┌────────
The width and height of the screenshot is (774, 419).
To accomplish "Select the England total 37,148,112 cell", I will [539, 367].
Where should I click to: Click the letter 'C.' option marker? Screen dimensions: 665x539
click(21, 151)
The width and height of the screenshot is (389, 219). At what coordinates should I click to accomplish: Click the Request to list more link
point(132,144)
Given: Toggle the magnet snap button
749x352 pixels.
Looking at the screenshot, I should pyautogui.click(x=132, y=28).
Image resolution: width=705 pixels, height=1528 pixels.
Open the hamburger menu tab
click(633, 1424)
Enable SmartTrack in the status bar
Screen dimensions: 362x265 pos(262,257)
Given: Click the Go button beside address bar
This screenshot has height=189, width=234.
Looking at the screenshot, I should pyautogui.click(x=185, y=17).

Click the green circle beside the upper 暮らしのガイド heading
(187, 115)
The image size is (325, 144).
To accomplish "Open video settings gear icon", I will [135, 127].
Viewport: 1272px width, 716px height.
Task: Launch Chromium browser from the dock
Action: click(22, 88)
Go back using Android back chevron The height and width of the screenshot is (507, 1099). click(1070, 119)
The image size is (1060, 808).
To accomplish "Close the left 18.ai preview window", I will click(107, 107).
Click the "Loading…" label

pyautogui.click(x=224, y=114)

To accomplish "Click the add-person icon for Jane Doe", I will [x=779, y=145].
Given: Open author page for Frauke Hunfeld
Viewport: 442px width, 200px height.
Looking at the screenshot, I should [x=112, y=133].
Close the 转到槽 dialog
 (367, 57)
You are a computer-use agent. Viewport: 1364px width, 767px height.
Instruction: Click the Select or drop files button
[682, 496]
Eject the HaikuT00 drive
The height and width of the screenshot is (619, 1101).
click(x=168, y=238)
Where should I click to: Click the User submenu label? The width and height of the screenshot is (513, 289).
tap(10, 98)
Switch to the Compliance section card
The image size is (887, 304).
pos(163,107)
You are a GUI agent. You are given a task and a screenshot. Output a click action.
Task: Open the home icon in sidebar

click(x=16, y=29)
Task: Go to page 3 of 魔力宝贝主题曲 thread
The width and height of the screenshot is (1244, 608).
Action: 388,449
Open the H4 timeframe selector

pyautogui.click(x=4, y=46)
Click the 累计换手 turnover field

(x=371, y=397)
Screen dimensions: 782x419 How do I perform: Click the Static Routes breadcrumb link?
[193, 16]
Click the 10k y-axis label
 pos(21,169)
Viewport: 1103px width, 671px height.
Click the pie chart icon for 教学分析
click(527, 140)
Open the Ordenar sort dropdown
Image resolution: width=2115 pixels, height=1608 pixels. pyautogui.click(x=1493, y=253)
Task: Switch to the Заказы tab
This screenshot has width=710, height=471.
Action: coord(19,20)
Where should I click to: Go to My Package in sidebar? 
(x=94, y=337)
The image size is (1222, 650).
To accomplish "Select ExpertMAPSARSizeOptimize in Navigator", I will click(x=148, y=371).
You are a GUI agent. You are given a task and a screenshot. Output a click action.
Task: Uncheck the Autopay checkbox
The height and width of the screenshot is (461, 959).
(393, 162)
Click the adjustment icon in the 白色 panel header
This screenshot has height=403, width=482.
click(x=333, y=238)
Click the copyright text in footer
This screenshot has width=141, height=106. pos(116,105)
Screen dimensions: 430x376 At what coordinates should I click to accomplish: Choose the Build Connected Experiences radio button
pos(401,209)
└────────
■ Task to carry out ■
Rewrite every item above as a Markdown table with the columns Row and Line, giving each non-blank line its own numbered row and omitting blank lines.

■ Solution to this exercise ■
| Row | Line |
|---|---|
| 1 | The width and height of the screenshot is (774, 419). |
| 2 | To accomplish "Select the England total 37,148,112 cell", I will [539, 367]. |
| 3 | Where should I click to: Click the letter 'C.' option marker? Screen dimensions: 665x539 |
| 4 | click(21, 151) |
| 5 | The width and height of the screenshot is (389, 219). At what coordinates should I click to accomplish: Click the Request to list more link |
| 6 | point(132,144) |
| 7 | Given: Toggle the magnet snap button |
| 8 | 749x352 pixels. |
| 9 | Looking at the screenshot, I should pyautogui.click(x=132, y=28). |
| 10 | Image resolution: width=705 pixels, height=1528 pixels. |
| 11 | Open the hamburger menu tab |
| 12 | click(633, 1424) |
| 13 | Enable SmartTrack in the status bar |
| 14 | Screen dimensions: 362x265 pos(262,257) |
| 15 | Given: Click the Go button beside address bar |
| 16 | This screenshot has height=189, width=234. |
| 17 | Looking at the screenshot, I should pyautogui.click(x=185, y=17). |
| 18 | Click the green circle beside the upper 暮らしのガイド heading |
| 19 | (187, 115) |
| 20 | The image size is (325, 144). |
| 21 | To accomplish "Open video settings gear icon", I will [135, 127]. |
| 22 | Viewport: 1272px width, 716px height. |
| 23 | Task: Launch Chromium browser from the dock |
| 24 | Action: click(22, 88) |
| 25 | Go back using Android back chevron The height and width of the screenshot is (507, 1099). click(1070, 119) |
| 26 | The image size is (1060, 808). |
| 27 | To accomplish "Close the left 18.ai preview window", I will click(107, 107). |
| 28 | Click the "Loading…" label |
| 29 | pyautogui.click(x=224, y=114) |
| 30 | To accomplish "Click the add-person icon for Jane Doe", I will [x=779, y=145]. |
| 31 | Given: Open author page for Frauke Hunfeld |
| 32 | Viewport: 442px width, 200px height. |
| 33 | Looking at the screenshot, I should [x=112, y=133]. |
| 34 | Close the 转到槽 dialog |
| 35 |  (367, 57) |
| 36 | You are a computer-use agent. Viewport: 1364px width, 767px height. |
| 37 | Instruction: Click the Select or drop files button |
| 38 | [682, 496] |
| 39 | Eject the HaikuT00 drive |
| 40 | The height and width of the screenshot is (619, 1101). |
| 41 | click(x=168, y=238) |
| 42 | Where should I click to: Click the User submenu label? The width and height of the screenshot is (513, 289). |
| 43 | tap(10, 98) |
| 44 | Switch to the Compliance section card |
| 45 | The image size is (887, 304). |
| 46 | pos(163,107) |
| 47 | You are a GUI agent. You are given a task and a screenshot. Output a click action. |
| 48 | Task: Open the home icon in sidebar |
| 49 | click(x=16, y=29) |
| 50 | Task: Go to page 3 of 魔力宝贝主题曲 thread |
| 51 | The width and height of the screenshot is (1244, 608). |
| 52 | Action: 388,449 |
| 53 | Open the H4 timeframe selector |
| 54 | pyautogui.click(x=4, y=46) |
| 55 | Click the 累计换手 turnover field |
| 56 | (x=371, y=397) |
| 57 | Screen dimensions: 782x419 How do I perform: Click the Static Routes breadcrumb link? |
| 58 | [193, 16] |
| 59 | Click the 10k y-axis label |
| 60 |  pos(21,169) |
| 61 | Viewport: 1103px width, 671px height. |
| 62 | Click the pie chart icon for 教学分析 |
| 63 | click(527, 140) |
| 64 | Open the Ordenar sort dropdown |
| 65 | Image resolution: width=2115 pixels, height=1608 pixels. pyautogui.click(x=1493, y=253) |
| 66 | Task: Switch to the Заказы tab |
| 67 | This screenshot has width=710, height=471. |
| 68 | Action: coord(19,20) |
| 69 | Where should I click to: Go to My Package in sidebar?  |
| 70 | (x=94, y=337) |
| 71 | The image size is (1222, 650). |
| 72 | To accomplish "Select ExpertMAPSARSizeOptimize in Navigator", I will click(x=148, y=371). |
| 73 | You are a GUI agent. You are given a task and a screenshot. Output a click action. |
| 74 | Task: Uncheck the Autopay checkbox |
| 75 | The height and width of the screenshot is (461, 959). |
| 76 | (393, 162) |
| 77 | Click the adjustment icon in the 白色 panel header |
| 78 | This screenshot has height=403, width=482. |
| 79 | click(x=333, y=238) |
| 80 | Click the copyright text in footer |
| 81 | This screenshot has width=141, height=106. pos(116,105) |
| 82 | Screen dimensions: 430x376 At what coordinates should I click to accomplish: Choose the Build Connected Experiences radio button |
| 83 | pos(401,209) |